We can make the same plot for Archaea. This highlights how the EMP 515F version hits the Crenarchaea with zero mismatches but neither primer matches the Nanoarchaea targets well.

%%R -w 1200 -h 400
grid.arrange(primer_plot(taxon = "Archaea"), 
             primer_plot(taxon = "Archaea", primer = "Bates"), ncol = 2)

It's a bit unrealistic to design the perfect primer. But, it's certainly possible to quantify and explore in silico primer bias and to interpret results with the bias in mind. It's really great to see how the EMP folks have improved the 515F primer to hit more Crenarchaea. One suggestion from our analysis today is to add degeneracy at the 3' end to account for TM7 and many members of more abundant groups. The current EMP 515F primer is 5'-GTGYCAGCMGCCGCGGTAA-3' but it might be useful to change that to 5'-GTGYCAGCMGCCGCGGTVA-3'.

I'm also wondering if you could just chop off the last two nucleotides? This would drop the annealing temp but perhaps it would be negligible(?).
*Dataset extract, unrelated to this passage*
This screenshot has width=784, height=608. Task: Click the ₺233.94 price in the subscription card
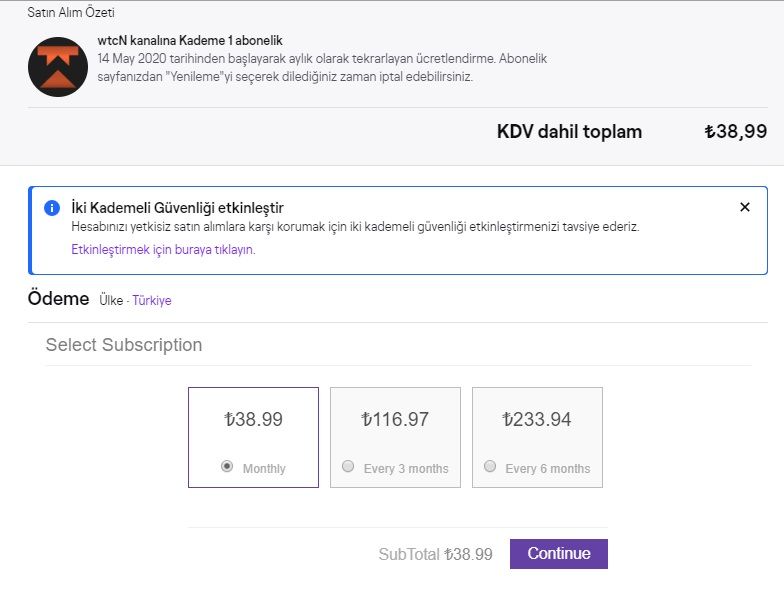click(537, 420)
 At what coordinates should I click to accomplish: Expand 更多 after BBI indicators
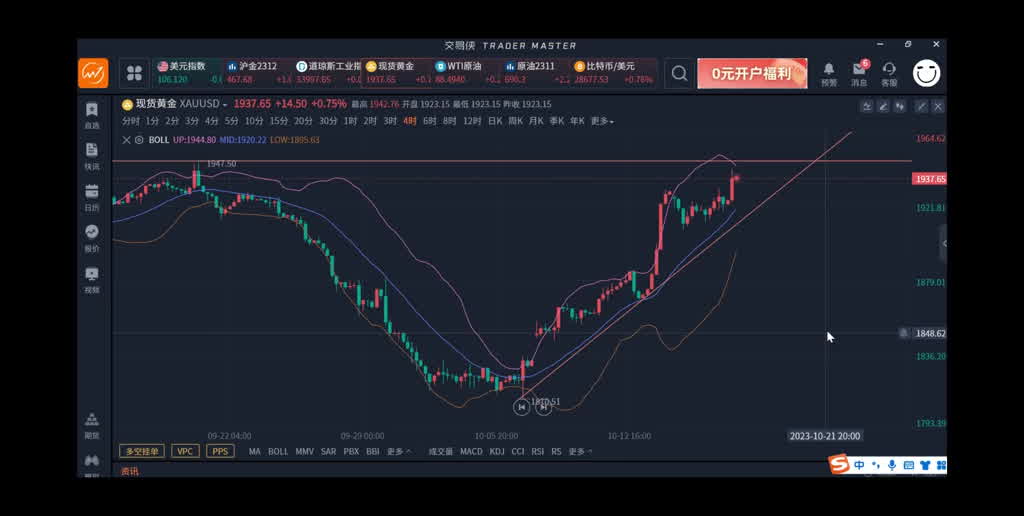click(x=399, y=451)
Here is what the proposed 515F looks like against Bacteria. You can see that it hits TM7 and the second most abundant target with zero mismatches.

df_targets["proposed"] = df_targets["515F"].apply(lambda x: count_subs(x, "(GTG[CT]CAGC[CA]GCCGCGGT[AGC]A){e}"))
%R -i df_targets
%%R -w 1300 -h 500
primer_plot(primer = "proposed")

And we can address the questions from above.

  • Do 515F primers account for the 3' differences between the three most abundant targets? If not, what are the implications?

No. Current 515F primers are biased against TM7 and have mismatches at the 3' end with sequences throughout the most commonly found bacterial phyla (although current primers do hit the most abundant target in Archaea and Bacteria with zero mismatches and there's only one mismatch between current targets and most bacterial targets). So, on the whole, the latest primers are great but still room for improvement.

  • Does 515F hit Archaea and Bacteria equally well?

I would say yes, tentatively. The latest EMP primer appears to hit most Archaea with zero mismatches. It also hits most Bacteria with one mismatch or less.

  • Does 515F hit Nanoarchaea in particular?

No. Nanoarchaea have distinct 515F targets and 515F primers are biased against Nanoarchaea in silico.